§ Assignment: Write out again, exactly, the lines below starting at the one with "Click the Windows Start button" and ending at the one with "the Pan hand".

§ Extracted records:
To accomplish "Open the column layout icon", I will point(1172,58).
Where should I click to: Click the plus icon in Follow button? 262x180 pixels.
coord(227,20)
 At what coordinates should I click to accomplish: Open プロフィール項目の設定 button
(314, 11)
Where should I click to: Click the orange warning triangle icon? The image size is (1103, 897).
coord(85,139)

==

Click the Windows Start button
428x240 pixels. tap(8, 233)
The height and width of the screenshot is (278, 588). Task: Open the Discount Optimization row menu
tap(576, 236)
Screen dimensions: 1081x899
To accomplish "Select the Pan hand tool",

§ Solution:
Click the Windows Start button
428x240 pixels. tap(8, 233)
The height and width of the screenshot is (278, 588). Task: Open the Discount Optimization row menu
tap(576, 236)
Screen dimensions: 1081x899
To accomplish "Select the Pan hand tool",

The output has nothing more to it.